◆ **WHAT YOU ARE ASKED TO DO**
If a line in the material below has the word "computer", copy it.

Start of RECORDS

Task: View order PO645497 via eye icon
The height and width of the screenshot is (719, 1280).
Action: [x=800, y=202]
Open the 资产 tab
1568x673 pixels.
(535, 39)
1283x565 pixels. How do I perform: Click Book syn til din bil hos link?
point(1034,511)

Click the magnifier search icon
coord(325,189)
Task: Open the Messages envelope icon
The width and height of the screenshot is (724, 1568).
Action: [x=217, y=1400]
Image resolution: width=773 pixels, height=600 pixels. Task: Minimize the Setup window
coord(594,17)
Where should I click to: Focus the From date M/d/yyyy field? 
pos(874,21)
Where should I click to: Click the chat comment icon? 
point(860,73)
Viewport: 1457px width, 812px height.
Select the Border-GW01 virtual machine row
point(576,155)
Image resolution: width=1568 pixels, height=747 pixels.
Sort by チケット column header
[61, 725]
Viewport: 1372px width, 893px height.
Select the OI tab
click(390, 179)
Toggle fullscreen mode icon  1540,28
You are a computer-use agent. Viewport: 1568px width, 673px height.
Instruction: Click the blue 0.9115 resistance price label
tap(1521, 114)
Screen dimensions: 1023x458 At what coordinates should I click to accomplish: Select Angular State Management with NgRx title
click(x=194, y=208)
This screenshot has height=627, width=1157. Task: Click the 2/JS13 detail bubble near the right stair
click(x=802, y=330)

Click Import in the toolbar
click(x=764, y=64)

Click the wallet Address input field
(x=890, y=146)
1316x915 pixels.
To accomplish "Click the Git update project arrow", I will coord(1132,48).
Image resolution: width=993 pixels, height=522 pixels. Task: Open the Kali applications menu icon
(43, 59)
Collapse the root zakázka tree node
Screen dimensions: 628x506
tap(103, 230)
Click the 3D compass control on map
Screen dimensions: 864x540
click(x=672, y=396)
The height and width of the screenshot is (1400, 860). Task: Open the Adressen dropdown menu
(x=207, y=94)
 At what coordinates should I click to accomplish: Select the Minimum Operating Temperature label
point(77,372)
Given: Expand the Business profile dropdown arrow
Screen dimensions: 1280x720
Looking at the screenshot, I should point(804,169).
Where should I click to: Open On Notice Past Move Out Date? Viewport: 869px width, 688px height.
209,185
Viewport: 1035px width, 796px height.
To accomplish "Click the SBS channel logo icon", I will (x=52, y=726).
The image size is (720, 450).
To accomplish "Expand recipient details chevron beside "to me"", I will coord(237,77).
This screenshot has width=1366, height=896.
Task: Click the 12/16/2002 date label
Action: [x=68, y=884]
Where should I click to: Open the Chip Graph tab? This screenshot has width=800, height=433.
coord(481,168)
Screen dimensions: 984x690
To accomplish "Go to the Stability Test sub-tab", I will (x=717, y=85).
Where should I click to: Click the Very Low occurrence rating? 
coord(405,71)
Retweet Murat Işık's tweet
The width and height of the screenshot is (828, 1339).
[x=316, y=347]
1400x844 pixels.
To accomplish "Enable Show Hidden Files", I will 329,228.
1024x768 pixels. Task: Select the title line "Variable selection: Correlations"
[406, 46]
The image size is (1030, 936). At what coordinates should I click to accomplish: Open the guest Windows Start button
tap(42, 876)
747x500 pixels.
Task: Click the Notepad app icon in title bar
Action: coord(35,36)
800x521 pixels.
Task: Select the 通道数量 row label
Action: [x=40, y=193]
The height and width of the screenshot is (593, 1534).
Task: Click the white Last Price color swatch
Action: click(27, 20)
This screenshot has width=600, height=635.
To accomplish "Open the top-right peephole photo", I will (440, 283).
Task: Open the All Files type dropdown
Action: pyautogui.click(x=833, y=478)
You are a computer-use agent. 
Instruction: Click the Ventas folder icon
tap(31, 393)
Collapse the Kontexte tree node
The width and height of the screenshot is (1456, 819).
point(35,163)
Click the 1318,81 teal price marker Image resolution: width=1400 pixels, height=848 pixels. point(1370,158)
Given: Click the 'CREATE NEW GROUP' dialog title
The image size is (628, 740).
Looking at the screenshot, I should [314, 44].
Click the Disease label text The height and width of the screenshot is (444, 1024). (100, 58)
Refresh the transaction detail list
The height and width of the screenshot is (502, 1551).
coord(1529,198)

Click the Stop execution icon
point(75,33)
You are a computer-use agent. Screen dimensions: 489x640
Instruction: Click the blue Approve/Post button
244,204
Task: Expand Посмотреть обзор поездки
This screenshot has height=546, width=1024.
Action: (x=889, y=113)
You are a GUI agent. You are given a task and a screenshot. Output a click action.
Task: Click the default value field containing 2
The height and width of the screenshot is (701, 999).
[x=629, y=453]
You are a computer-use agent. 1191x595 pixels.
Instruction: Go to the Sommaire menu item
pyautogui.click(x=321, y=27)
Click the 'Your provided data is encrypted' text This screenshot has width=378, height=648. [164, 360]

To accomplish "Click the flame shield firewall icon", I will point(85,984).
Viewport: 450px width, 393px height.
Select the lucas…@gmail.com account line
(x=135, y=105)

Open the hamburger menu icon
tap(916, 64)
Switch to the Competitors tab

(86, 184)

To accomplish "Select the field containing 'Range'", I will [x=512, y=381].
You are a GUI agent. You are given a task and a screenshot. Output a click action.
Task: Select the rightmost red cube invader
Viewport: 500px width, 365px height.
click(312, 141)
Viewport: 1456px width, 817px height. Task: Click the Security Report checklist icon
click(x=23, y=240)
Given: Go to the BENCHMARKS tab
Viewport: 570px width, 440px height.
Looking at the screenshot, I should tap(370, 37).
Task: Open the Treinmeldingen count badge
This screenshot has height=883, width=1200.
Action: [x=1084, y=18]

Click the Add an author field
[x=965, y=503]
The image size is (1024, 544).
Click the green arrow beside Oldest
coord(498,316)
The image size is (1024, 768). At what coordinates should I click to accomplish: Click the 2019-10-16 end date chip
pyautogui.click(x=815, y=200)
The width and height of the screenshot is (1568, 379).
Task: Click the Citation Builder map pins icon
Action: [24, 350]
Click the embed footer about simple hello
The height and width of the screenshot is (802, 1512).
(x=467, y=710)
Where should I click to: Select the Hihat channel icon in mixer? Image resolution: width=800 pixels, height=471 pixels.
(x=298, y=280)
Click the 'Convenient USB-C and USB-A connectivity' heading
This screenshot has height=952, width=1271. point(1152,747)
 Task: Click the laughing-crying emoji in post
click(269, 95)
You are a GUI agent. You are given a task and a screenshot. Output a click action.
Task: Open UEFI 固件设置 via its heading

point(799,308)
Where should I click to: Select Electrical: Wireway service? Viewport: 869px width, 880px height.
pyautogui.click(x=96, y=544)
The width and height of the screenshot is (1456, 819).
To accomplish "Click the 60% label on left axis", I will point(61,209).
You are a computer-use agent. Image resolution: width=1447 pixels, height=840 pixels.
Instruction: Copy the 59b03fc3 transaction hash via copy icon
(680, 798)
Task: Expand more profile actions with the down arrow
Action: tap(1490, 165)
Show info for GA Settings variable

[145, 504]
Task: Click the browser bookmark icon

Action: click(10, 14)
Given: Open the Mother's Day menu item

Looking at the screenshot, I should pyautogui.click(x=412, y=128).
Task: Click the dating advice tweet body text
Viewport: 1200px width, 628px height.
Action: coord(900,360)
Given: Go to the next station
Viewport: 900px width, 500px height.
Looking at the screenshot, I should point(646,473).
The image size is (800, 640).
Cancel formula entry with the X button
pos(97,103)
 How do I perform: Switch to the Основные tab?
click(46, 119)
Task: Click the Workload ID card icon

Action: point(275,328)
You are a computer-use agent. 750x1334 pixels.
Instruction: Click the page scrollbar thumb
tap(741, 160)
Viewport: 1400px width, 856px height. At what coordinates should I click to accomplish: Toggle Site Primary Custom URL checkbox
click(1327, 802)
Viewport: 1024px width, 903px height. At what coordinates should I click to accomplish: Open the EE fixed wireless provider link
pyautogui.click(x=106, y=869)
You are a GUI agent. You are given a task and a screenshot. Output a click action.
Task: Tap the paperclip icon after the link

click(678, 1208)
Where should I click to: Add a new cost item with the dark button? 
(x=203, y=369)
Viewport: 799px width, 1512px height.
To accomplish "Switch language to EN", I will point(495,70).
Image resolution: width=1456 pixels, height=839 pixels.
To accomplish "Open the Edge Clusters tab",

End of RECORDS

◆ **SOLUTION FOR THIS PROBLEM**
You are a computer-use agent. Viewport: 1568px width, 673px height.
You are a computer-use agent. 
You are a computer-use agent. Screen dimensions: 489x640
You are a computer-use agent. 1191x595 pixels.
You are a computer-use agent. Image resolution: width=1447 pixels, height=840 pixels.
You are a computer-use agent. 750x1334 pixels.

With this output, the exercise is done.